Ladder of Years
by Anne Tyler
Until a few months ago I hadn’t really heard of Anne Tyler. While we were visiting Tim’s parents his mum recommended this book to me and since then I keep seeing her everywhere. This week she was nominated for the Man Booker International Prize for her lifetime body of work. This is an intriguing book, a study of human character, and I suspect that the way a reader reacts to it is very telling. In some ways it’s a very sad story, and it definitely got me thinking.
“Baltimore woman disappears during family vacation” begins the book, or more accurately the newspaper article that precedes chapter one. The description of the missing woman, 40-year-old Cordelia Grinstead, is so vague, so comical that I thought this was some kind of ironic take on the actual news story, a character’s bitter retelling – “Her eyes are blue or gray or perhaps green”, she “avoided swimming wherever possible and…may have been a cat in her most recent incarnation”. It’s a slightly bizarre introduction to a not-at-all comic novel about the Grinstead family, with all its quirks and pecularities.
I had assumed, from that beginning and the brief description I’d been given by Tim’s mum, that that would be where the story began – with the woman walking away from her family – and that the bulk of the novel would alternate between them looking for her and whatever she was doing, in a slightly detached, psychological study type of way.
Instead, the book begins weeks before the family holiday, with Cordelia, or Delia as she’s known to everyone, getting into a bizarre situation while at the supermarket – a younger man spots his estranged wife with another man and begs Delia, a complete stranger, to pose as his lover. It’s a brilliant opening – the comedy of the dichotomy between what Delia wants to buy for her family and what the young man throws into the basket, what he hisses at her not to buy because it will reveal that she has children or simply isn’t glamorous enough – and gives lots of room for Delia’s thoughts to reflect on her life, on how exciting this situation is compared with the humdrum of her usual existence, on what type of person she must be to go along with this, to drive away without half of the things she needs just to please a complete stranger.
Delia isn’t unhappy, but the more she reflects on that scene at the supermarket and other circumstances that come up in the run-up to the annual family holiday (Delia, her husband Sam, their three mostly grown-up children, both Delia’s sisters and her two nieces) she becomes, not exactly dissatisfied, but aware of herself and how other people see her and how little she appears to matter in anyone else’s life.
The book follows Delia all along, revealing every thought, every indecision, every awareness, every doubt.
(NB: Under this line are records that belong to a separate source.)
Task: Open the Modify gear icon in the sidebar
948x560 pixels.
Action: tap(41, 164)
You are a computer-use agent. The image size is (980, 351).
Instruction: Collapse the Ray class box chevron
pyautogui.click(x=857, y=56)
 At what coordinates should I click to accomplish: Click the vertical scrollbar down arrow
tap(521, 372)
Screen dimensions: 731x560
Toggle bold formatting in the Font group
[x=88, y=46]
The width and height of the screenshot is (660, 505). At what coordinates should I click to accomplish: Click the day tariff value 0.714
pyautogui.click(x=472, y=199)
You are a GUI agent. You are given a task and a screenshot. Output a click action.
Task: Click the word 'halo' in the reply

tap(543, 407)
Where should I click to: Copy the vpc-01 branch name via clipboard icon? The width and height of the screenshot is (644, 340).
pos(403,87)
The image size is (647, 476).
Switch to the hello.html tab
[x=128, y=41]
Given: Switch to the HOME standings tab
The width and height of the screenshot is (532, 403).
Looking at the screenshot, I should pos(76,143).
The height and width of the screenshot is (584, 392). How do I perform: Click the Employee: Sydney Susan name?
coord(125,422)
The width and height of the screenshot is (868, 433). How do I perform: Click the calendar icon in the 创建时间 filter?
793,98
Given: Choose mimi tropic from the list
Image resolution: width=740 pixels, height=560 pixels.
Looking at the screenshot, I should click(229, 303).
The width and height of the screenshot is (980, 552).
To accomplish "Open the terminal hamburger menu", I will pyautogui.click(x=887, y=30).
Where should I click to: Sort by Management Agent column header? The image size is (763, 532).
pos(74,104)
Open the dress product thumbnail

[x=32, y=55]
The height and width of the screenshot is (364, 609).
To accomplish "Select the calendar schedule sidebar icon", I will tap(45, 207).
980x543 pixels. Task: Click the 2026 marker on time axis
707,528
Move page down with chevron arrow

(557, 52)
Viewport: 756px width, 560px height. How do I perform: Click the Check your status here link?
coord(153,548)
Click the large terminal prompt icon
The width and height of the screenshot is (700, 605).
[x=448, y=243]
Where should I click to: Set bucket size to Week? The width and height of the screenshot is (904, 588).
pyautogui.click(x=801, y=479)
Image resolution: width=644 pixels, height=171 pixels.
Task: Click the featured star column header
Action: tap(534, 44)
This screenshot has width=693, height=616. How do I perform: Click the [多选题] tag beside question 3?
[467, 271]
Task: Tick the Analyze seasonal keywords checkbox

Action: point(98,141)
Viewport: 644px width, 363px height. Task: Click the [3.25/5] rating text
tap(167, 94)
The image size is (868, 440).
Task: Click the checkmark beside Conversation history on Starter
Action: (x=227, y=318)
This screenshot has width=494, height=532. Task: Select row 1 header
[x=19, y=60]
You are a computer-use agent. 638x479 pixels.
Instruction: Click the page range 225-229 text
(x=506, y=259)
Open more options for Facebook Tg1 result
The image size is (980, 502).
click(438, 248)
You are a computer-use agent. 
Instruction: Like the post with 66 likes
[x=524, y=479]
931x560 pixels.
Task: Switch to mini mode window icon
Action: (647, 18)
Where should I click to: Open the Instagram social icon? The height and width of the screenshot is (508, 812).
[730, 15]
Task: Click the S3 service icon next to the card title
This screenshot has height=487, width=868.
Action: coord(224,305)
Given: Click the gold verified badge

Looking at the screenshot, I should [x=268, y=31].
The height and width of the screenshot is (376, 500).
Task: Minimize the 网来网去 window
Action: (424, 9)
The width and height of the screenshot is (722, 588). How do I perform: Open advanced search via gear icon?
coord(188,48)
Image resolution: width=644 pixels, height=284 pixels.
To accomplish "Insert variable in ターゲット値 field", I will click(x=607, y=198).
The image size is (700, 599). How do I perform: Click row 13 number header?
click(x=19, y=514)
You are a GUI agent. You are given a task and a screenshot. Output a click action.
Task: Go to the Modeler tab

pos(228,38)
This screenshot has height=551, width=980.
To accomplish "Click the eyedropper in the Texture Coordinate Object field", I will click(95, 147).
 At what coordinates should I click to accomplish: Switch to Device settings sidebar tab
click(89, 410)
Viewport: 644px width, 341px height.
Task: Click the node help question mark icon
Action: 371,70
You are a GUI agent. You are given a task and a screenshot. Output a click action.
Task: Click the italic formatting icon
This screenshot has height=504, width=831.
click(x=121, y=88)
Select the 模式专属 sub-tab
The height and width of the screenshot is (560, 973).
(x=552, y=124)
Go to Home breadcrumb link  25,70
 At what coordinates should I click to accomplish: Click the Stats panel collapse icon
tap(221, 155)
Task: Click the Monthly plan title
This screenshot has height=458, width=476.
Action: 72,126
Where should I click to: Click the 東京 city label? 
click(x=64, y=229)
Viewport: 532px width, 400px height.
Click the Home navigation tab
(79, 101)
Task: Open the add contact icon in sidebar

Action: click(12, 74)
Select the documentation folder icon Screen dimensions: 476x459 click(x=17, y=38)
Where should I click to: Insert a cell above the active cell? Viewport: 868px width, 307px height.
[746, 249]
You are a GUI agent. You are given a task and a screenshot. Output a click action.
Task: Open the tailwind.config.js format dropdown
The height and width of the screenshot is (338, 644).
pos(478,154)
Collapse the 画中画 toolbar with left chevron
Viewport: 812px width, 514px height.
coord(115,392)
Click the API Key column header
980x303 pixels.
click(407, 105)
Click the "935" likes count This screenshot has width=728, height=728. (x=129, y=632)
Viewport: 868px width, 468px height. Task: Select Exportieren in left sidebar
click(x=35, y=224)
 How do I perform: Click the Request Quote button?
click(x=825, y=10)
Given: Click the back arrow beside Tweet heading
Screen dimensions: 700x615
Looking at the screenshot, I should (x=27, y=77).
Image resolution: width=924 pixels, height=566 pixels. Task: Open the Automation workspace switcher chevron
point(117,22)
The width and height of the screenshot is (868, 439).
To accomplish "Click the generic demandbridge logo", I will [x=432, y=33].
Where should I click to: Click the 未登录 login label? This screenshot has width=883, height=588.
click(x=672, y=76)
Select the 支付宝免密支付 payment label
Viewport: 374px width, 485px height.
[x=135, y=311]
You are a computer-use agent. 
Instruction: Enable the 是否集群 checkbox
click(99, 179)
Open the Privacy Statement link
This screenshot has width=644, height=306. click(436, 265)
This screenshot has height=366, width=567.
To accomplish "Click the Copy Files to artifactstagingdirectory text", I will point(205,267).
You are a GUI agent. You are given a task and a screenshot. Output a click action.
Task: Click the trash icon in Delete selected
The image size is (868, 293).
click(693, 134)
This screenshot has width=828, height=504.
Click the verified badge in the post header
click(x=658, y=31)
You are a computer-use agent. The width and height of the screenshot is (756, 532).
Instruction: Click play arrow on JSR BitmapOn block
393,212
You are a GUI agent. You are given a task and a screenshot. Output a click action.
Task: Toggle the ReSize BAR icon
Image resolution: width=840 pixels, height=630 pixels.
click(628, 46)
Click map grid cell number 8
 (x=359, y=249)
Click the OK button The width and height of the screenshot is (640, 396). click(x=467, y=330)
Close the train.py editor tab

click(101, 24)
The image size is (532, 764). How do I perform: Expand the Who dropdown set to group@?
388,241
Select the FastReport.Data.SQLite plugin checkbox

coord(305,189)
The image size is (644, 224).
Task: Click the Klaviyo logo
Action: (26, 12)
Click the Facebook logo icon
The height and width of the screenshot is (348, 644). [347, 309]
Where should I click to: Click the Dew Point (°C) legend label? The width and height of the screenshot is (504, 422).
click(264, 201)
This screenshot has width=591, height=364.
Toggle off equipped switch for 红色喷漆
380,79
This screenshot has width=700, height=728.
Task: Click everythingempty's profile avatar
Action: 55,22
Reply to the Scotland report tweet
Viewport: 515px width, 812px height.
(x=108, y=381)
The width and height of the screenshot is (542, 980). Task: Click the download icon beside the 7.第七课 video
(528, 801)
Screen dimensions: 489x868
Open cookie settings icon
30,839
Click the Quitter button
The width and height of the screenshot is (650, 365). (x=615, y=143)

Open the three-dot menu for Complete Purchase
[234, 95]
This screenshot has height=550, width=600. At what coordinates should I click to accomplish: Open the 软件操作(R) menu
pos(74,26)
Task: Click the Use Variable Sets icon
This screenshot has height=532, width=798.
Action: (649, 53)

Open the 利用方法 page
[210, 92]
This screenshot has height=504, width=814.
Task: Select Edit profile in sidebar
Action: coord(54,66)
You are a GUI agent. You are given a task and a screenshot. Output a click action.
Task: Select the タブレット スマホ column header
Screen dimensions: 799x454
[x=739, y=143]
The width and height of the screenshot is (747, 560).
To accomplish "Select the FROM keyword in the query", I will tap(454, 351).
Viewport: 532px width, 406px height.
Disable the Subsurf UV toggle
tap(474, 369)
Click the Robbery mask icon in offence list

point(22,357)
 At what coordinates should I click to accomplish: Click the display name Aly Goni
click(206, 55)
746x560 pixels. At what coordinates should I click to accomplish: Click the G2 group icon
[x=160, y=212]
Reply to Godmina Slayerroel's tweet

It is fascinating to watch as she walks away from her family aimlessly, catches a lift with no particular destination in mind, and creates a whole new life for herself. She dresses differently, interacts differently with people, reads a different type of book and, importantly, is delighted whenever anyone comments on her independence. From then on the question is: will she stay here? Will she take this new Delia back home to her family? Will she move on again when this new life becomes humdrum?
I wasn’t altogether satisfied by the ending, but then I don’t think I ever quite empathised with Delia. I understand the need for a change, to search herself for a while, but it seems such a cold, cruel way of going about it. And she does spend a lot of the book seeming a little empty, distracted, not quite there, so when she is moved by events toward the end of the book it is clear that she has finally figured out where she belongs, what and who she cares about. But again she goes about it in such a cold way.
Despite my difficulty with Delia, I really enjoyed this book. I may not empathise, but hers is still a fascinating head to get inside. It really did get me thinking about that common complaint of being unappreciated, trapped in a marriage that has lost all the spark and with the children about to leave home – what’s left? Everybody wants to feel needed, right?